### INPUT DATA ###
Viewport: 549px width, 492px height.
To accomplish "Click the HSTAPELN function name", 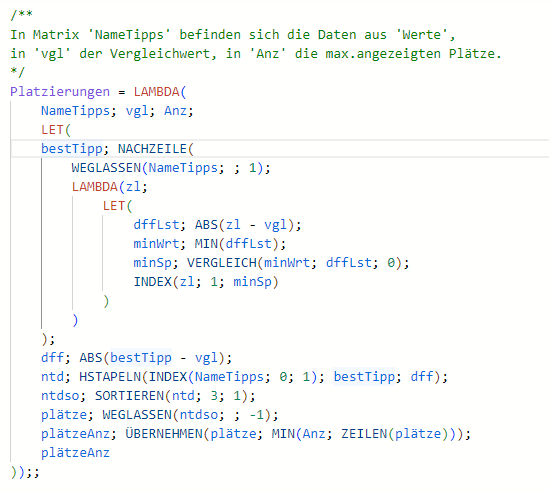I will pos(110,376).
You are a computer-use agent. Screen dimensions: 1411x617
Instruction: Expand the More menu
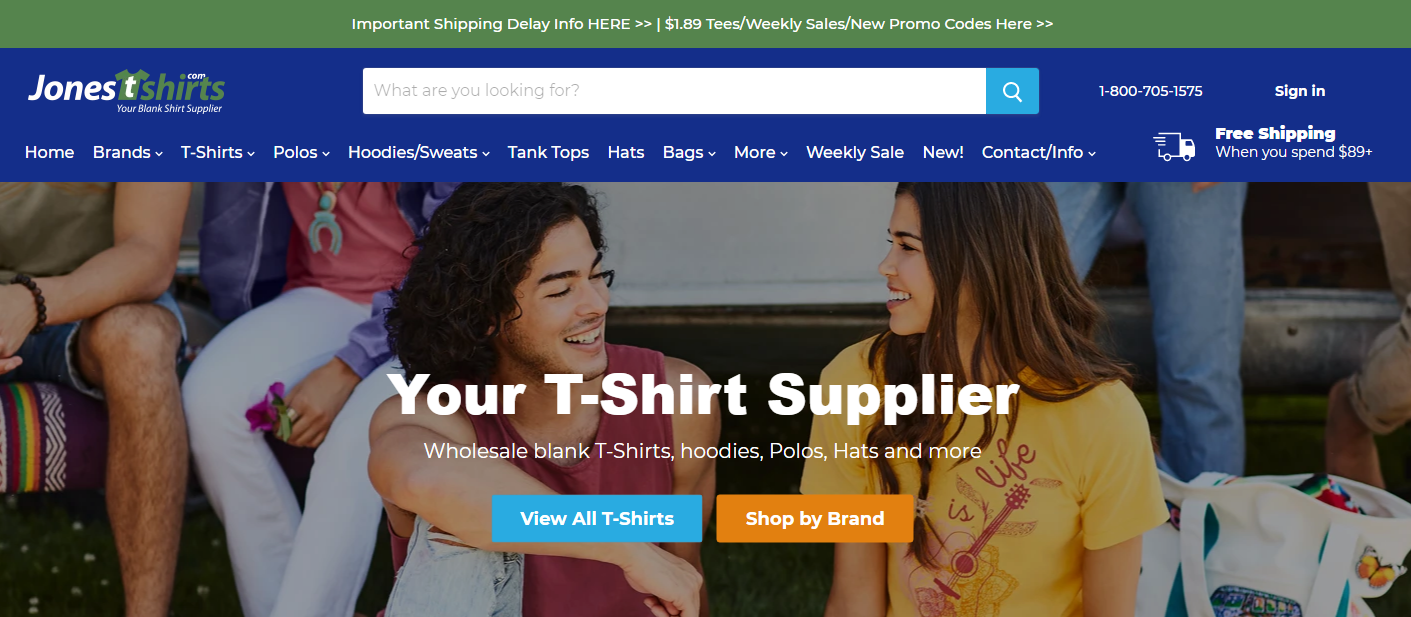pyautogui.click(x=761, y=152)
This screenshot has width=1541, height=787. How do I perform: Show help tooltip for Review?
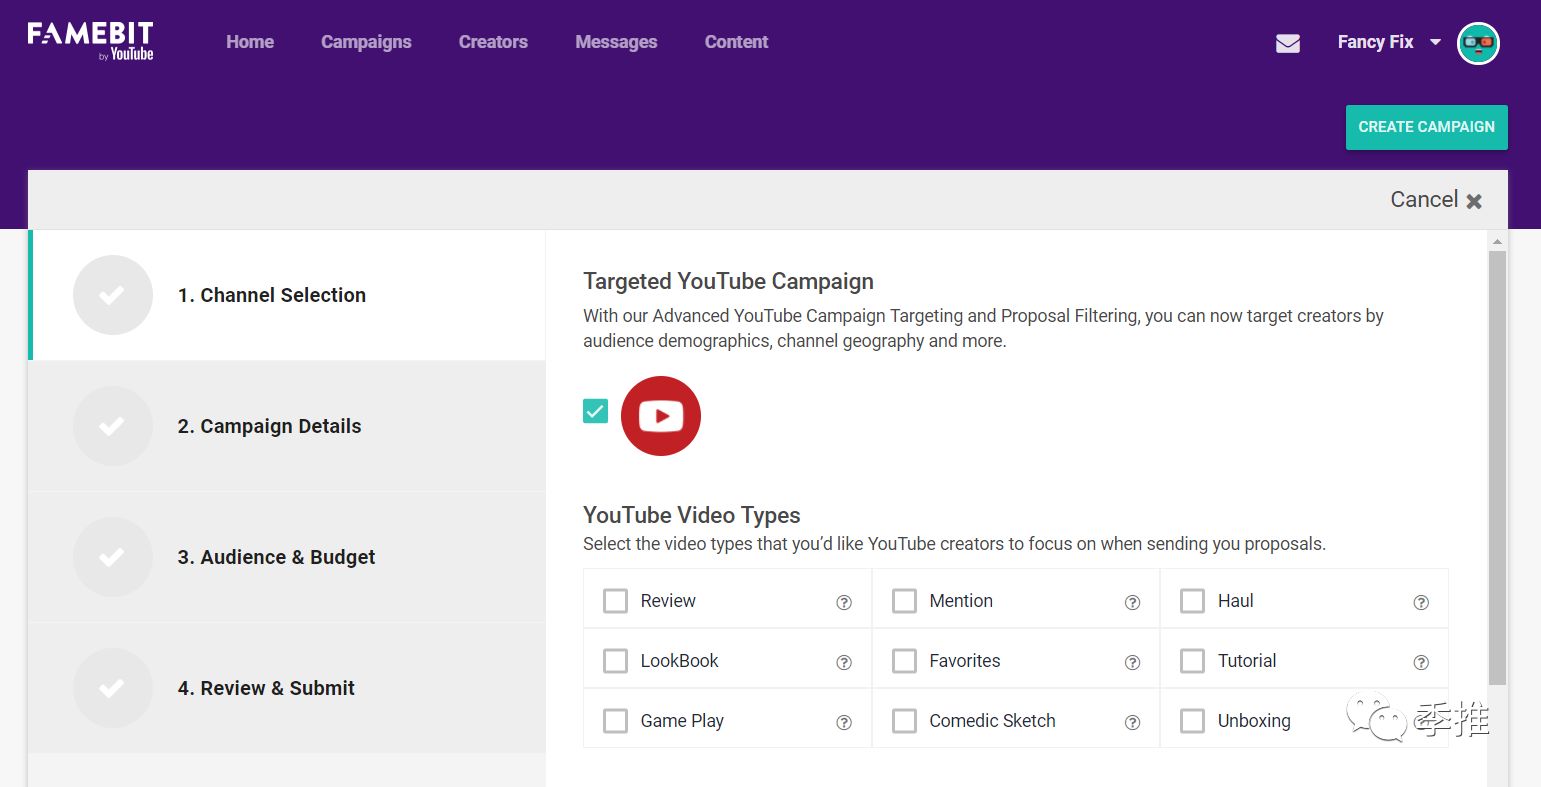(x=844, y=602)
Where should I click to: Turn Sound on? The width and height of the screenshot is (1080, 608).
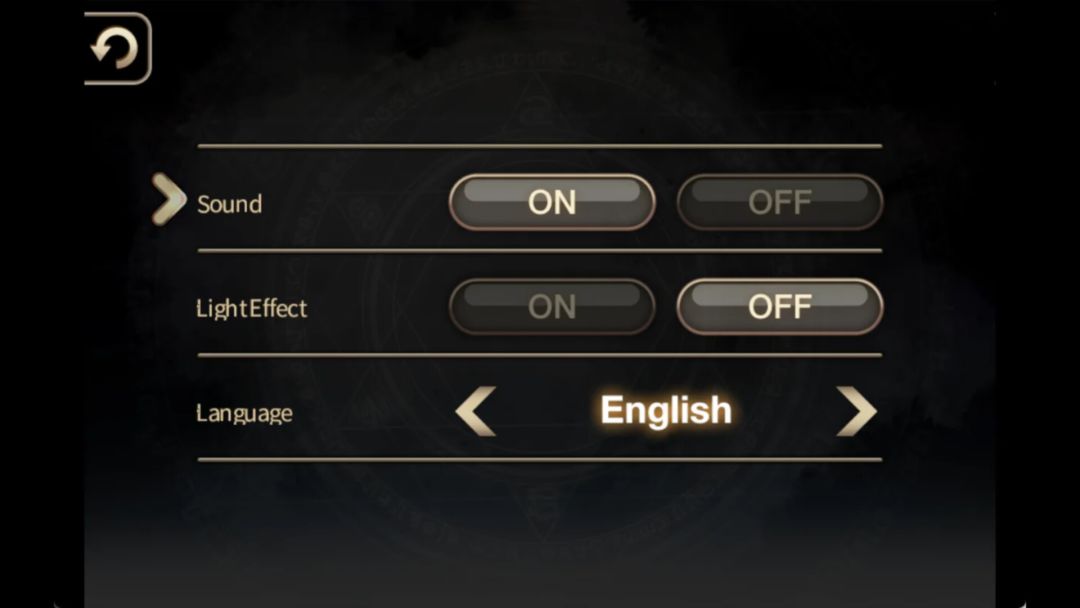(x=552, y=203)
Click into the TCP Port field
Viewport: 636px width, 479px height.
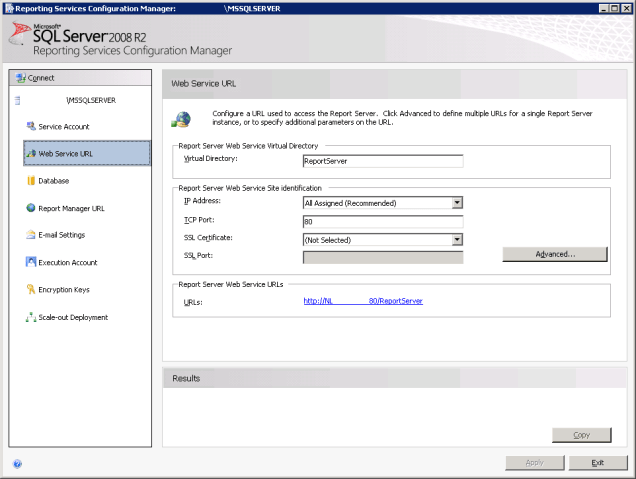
###
Search the records above for the string "Viewport". Report each line that has it.

Viewport: 549px width, 492px height.
Viewport: 636px width, 479px height.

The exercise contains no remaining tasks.